The Economist (Intelligence Unit) – Creating Healthy Partnerships (2019)

(Kiana) #1
THE ROLE OF PATIENT VALUE AND PATIENT-CENTRED
CARE IN HEALTH SYSTEMS

Chapter 3: Patient-centricity: The gap between grand strategy and detailed policy


Declarations aplenty but fewer detailed plans


“There is a policy level push toward the idea that what the patient wants matters,” says Mr Graham.
This comes through clearly in our scorecard, with countries doing very well in creating the most basic
elements of policy frameworks to promote patient-centricity.


For all but three countries in this study, such documents cover much or all of the health system. The
outliers—Italy, Spain and the US—have still all seen significant progress in this direction, especially,
for the first two, in primary care. Rather than lack of interest, their lower scores reflect their greater
difficulties in creating comprehensive national policies because responsibility for care provision is
divided between either numerous regions or, in the US, an even larger number of distinct organisations.


Similarly, every country except China and Japan have some statement or bill of patient rights.
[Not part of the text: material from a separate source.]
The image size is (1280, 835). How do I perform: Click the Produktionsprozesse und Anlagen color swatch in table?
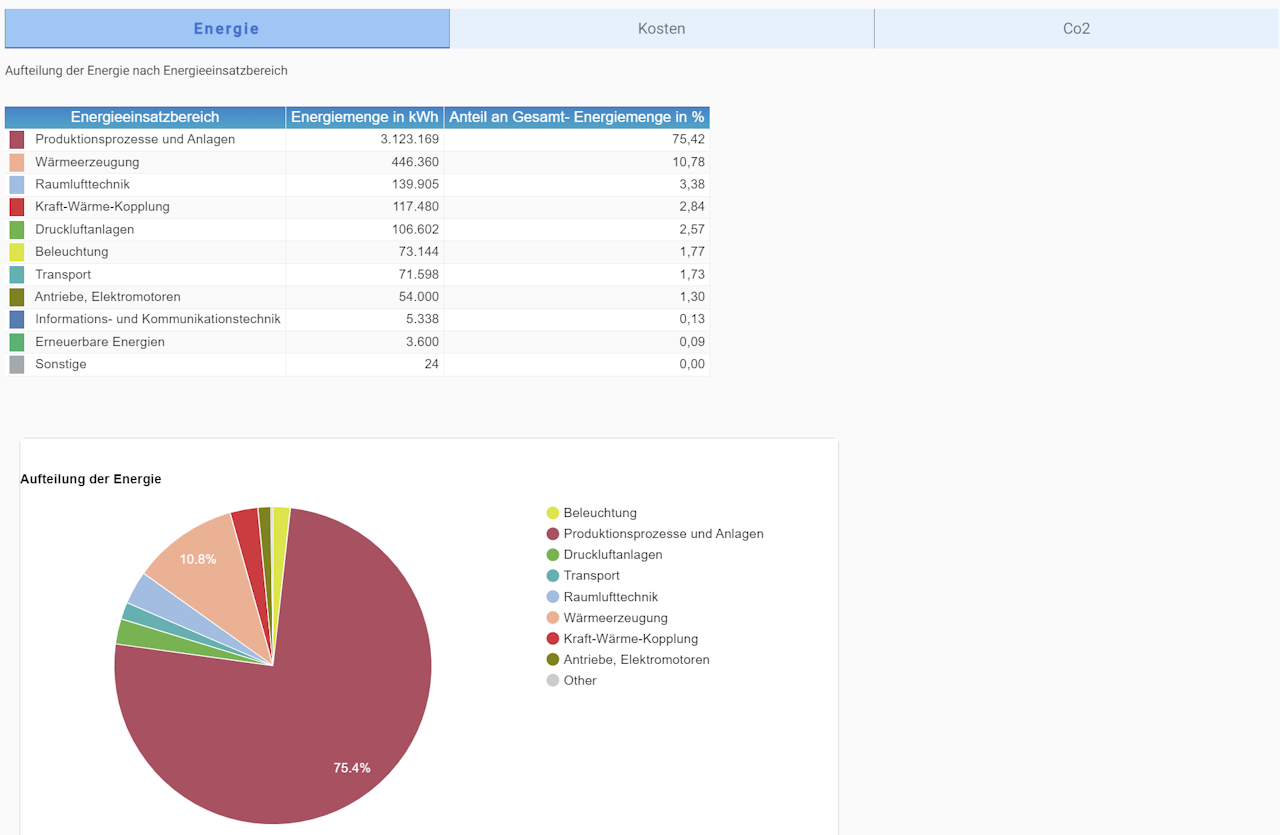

In Brazil,
this is enshrined in the constitution. Mr Graham adds that this kind of commitment is an essential first
step to change, but “the question is ‘how much is this policy push being picked up by health providers?’”
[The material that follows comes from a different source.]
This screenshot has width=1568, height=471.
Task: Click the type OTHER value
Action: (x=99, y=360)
The answer is mixed. Three other scorecard indicators cover areas over which policymakers and health
officials have substantial control. One is the existence of national or widespread policies or guidelines
to promote shared decision-making (see Table 3). These exist in only five of the nine study countries:
Brazil, France, Germany, the UK and the US. In Brazil, though, scorecard research found that the spread
of shared decision-making is still lagging in practice. Meanwhile, in countries without a policy, progress
toward shared decision-making can be slight.


Yukiko Nishimura, president and founder of the Advocacy Service for Rare and Intractable Diseases’
multi-Stakeholders in Japan, explains that, in her country currently, “the doctor thinks that treatment
is being carried out after conveying the treatment policy to the patient. As there is information
asymmetry between the two sides, the assumption is that the patient will follow the doctor’s
instructions.”


Table 3: Shared decision-making
Indicator Sub-indicator Brazil China France Germany Italy Japan Spain UK US
Patient involvement
in shared decison-
making

National policies
for shared decision-
making

1 0 1 1 0 0 0 1 1

0 = No/Not reported; 1 = National policies for shared decision-making exist.